I used to predict using Python-Flask API and Deepspeech-Gpu. It’s throwing out of memory error.

How to set the Memory Limit inside the Deepspeech-GPU code

There is no simple switch for that. As far as I remember you will have to implement some sort of scheduling. What do you do in order to get the error? What is your typical workload?

I am using 8 GB GPU NVIDIA GTX 1080 for Prediction and Training.

I meant how are you using DS with how much material in what time that you get mem problems?

I am using deepspeech 0.9.2 version for prediction. There is one API Framework in python named Flask. I written a API to upload the audio file and then it predicts using deepspeech.

When I call the API, as usual it predicts and returns the output. But when i install “deepspeech-gpu” library and predicts, it returns “Memory insufficient error”. I already installed prerequisites that given in deepspeech doc.

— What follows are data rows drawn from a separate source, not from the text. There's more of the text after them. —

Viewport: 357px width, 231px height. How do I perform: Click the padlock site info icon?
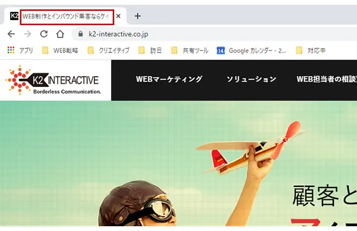[80, 34]
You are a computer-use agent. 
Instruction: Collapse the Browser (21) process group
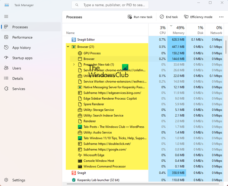click(x=68, y=47)
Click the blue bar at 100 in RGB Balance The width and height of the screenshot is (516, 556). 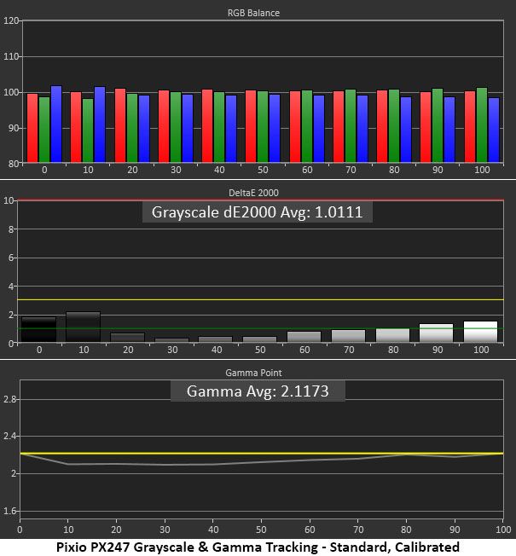(494, 130)
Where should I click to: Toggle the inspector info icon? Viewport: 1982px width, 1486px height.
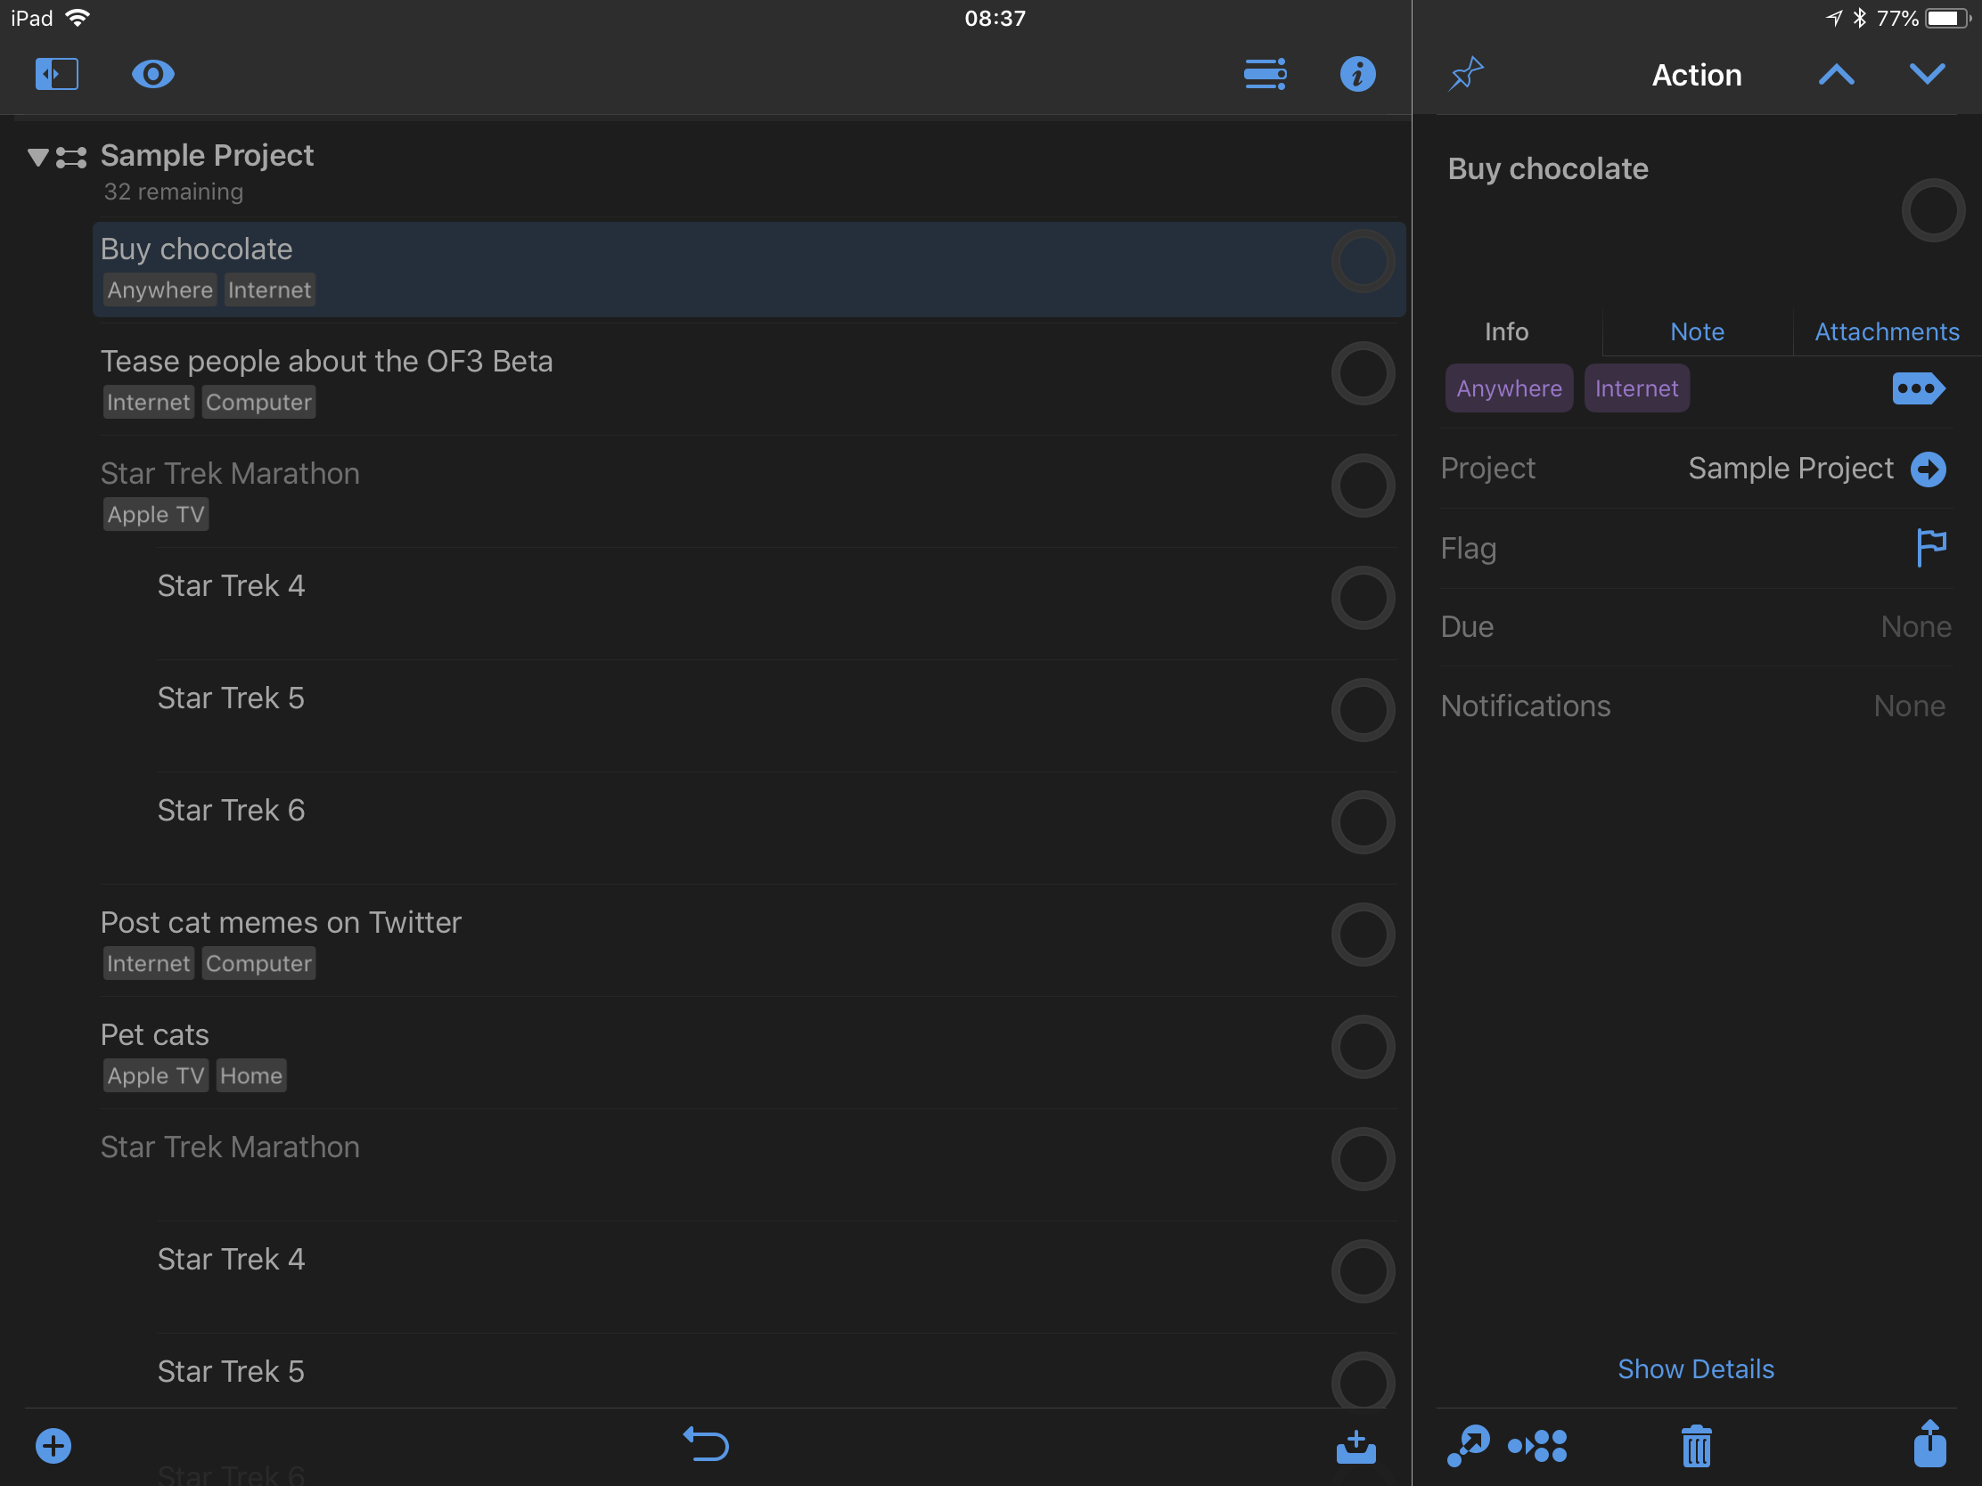(x=1357, y=74)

Do you have deepspeech and deepspeech-gpu installed at the same time? And try running them in different virtual environments. Both work fine for me with Flask.

Yeah I installed deepspeech and deepspeech-gpu in different environment. and run as API. deepspeech package seems ok. But deepspeech-gpu gives memory insuffient error.

If its works fine for you, Could you please share the code of “Flask with Deepspeech GPU Prediction” and how much memory does your gpu have???

Sorry, code for a client. But search a bit here on the forum for CUDA, there is probably some sort of problem with your environment or your setup.

Does deepspeech-gpu run on CLI with the same audio?

Perfectly working deepspeech-gpu on CLI with the same audio. . .

When it is used as an API, the problem occurs. How much GPU memory you are having when running Flask.

Ah, you could have written that before. This is not a deepspeech problem then.

Look at some of the other servers on github and check how you are loading and running the model.

Depending on the model you use 8GB GPU RAM can be insufficient, especially when you are using a memory-mapped model (.pbmm file)

Ah, Thank you so much @dkreutz @othiele . Will try in Another Servers. . .